(Beginning of EXERCISE DATA)

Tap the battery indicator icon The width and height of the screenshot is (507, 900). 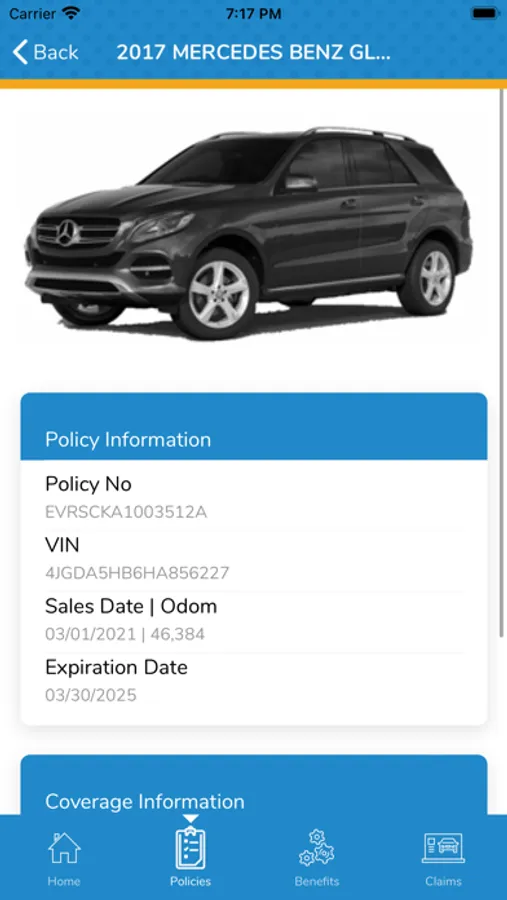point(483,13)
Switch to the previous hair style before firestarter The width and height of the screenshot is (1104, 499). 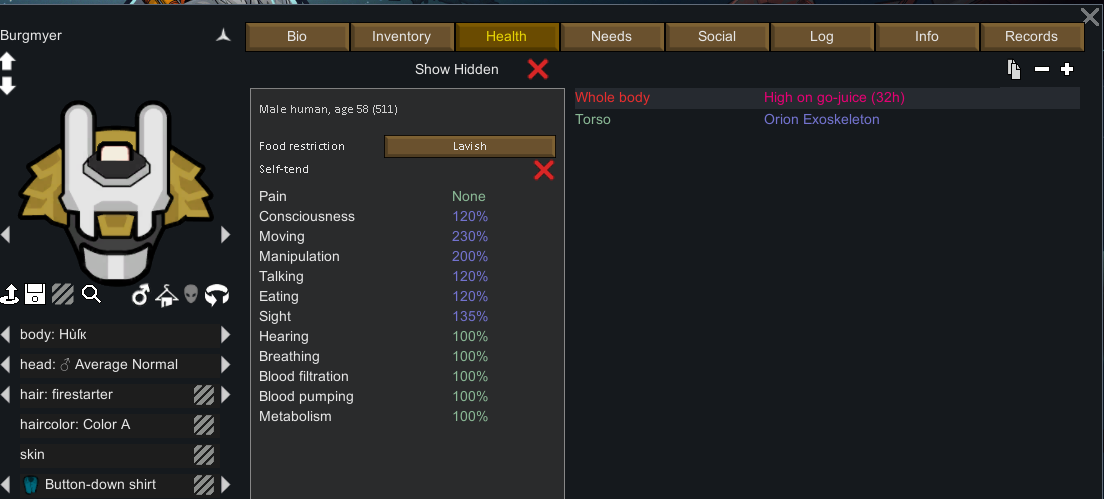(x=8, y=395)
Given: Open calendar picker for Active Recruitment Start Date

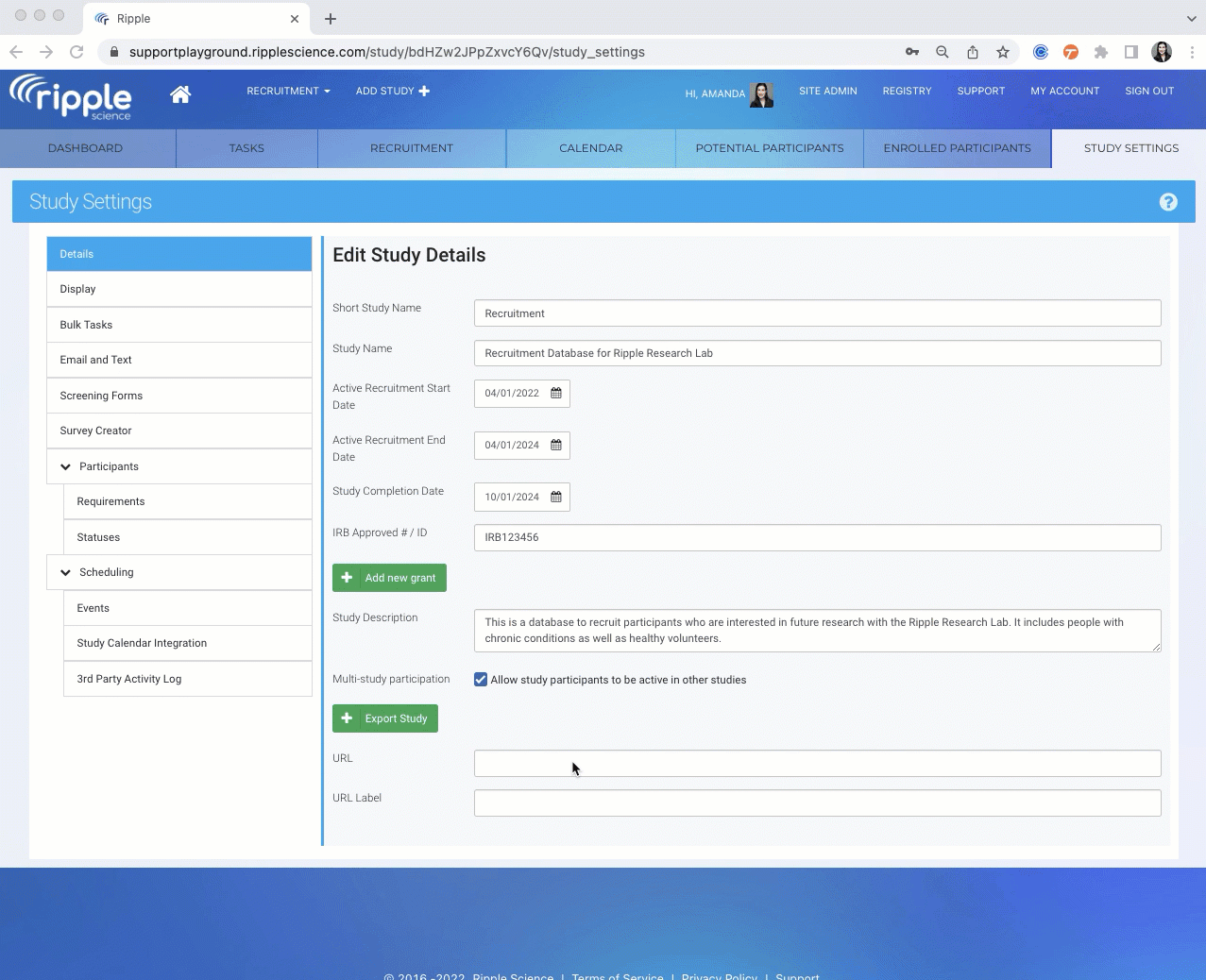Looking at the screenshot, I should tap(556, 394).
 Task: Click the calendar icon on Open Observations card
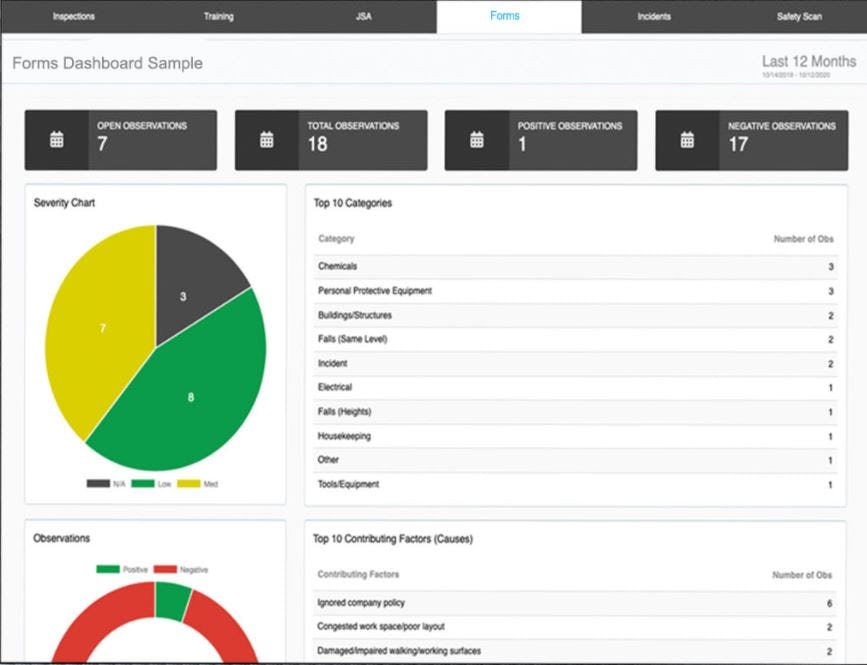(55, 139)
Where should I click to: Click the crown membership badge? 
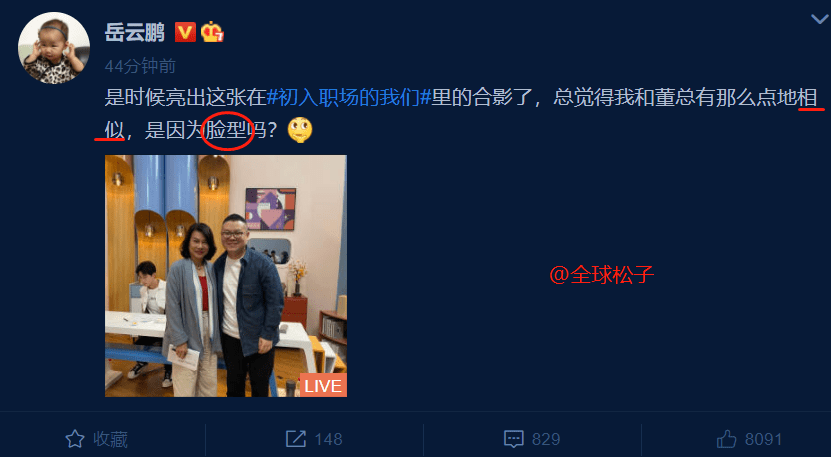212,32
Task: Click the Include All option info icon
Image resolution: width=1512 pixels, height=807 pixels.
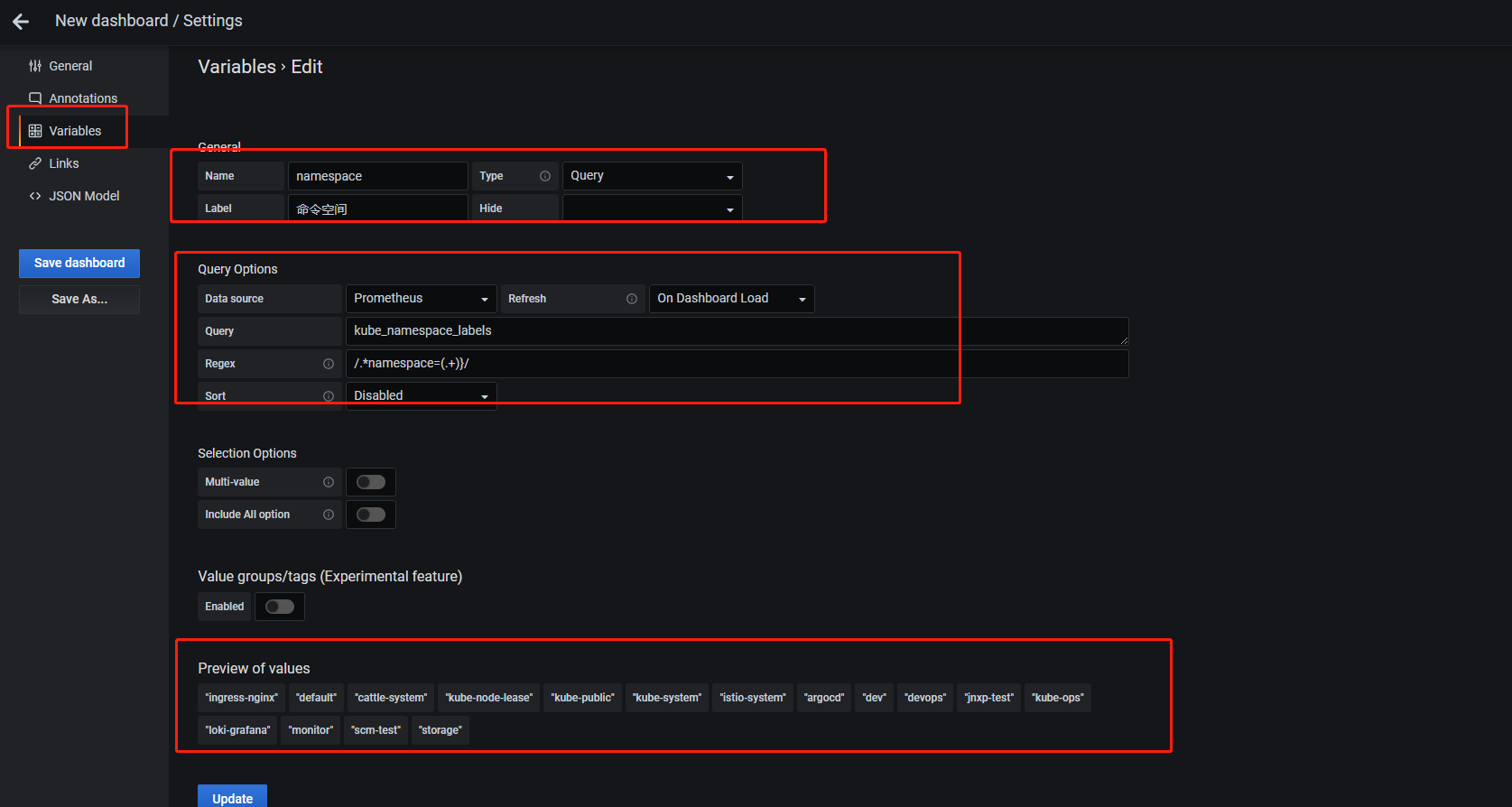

(End of EXERCISE DATA)
(Beginning of EXERCISE DATA)

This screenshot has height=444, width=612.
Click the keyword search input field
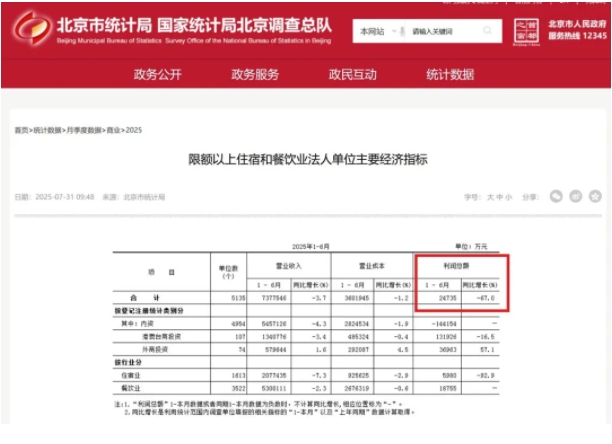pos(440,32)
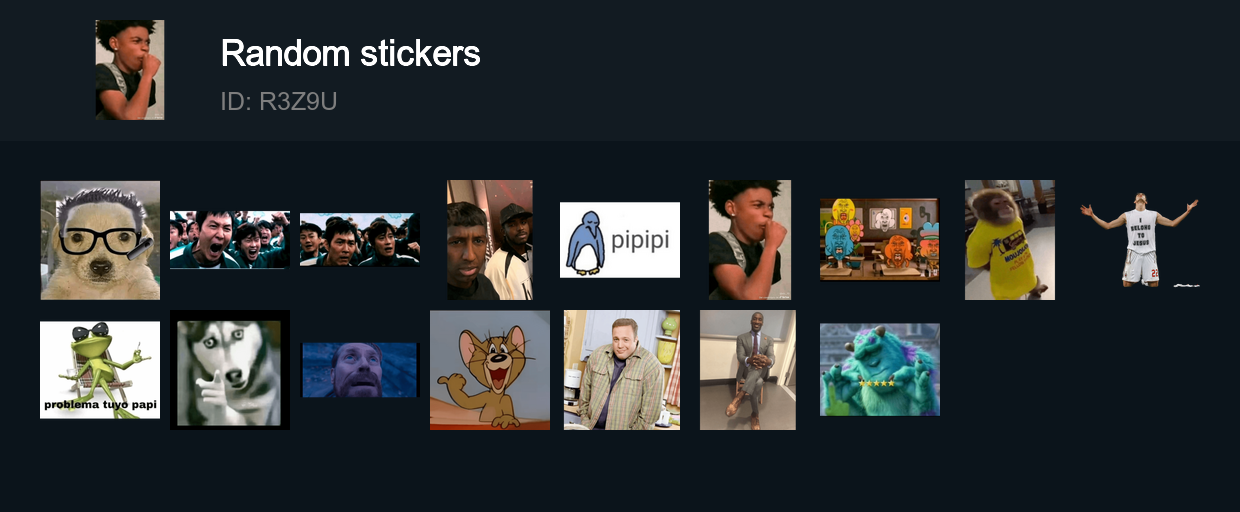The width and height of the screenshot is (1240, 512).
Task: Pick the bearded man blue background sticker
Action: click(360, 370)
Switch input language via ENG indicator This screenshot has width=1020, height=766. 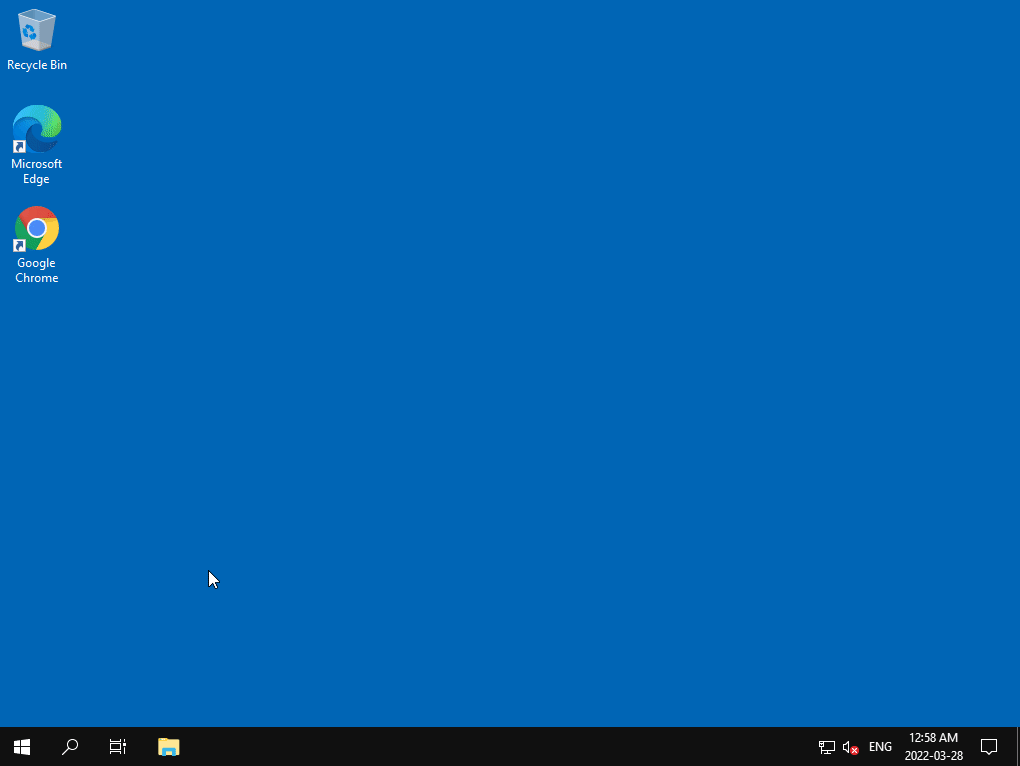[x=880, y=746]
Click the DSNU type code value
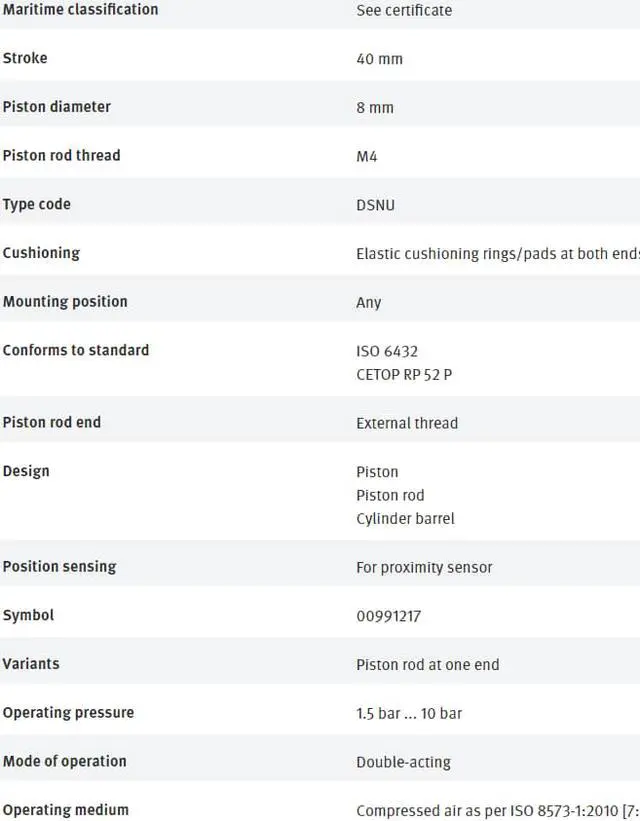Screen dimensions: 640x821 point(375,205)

(End of EXERCISE DATA)

= AIM OF THE EXERCISE =
Could you return exactly the stretch of the data above that starts at the line with "Task: Click the Include All option info icon" and ends at the line with "Image resolution: width=1512", both lines included?

= TASK RESPONSE =
Task: Click the Include All option info icon
Image resolution: width=1512 pixels, height=807 pixels.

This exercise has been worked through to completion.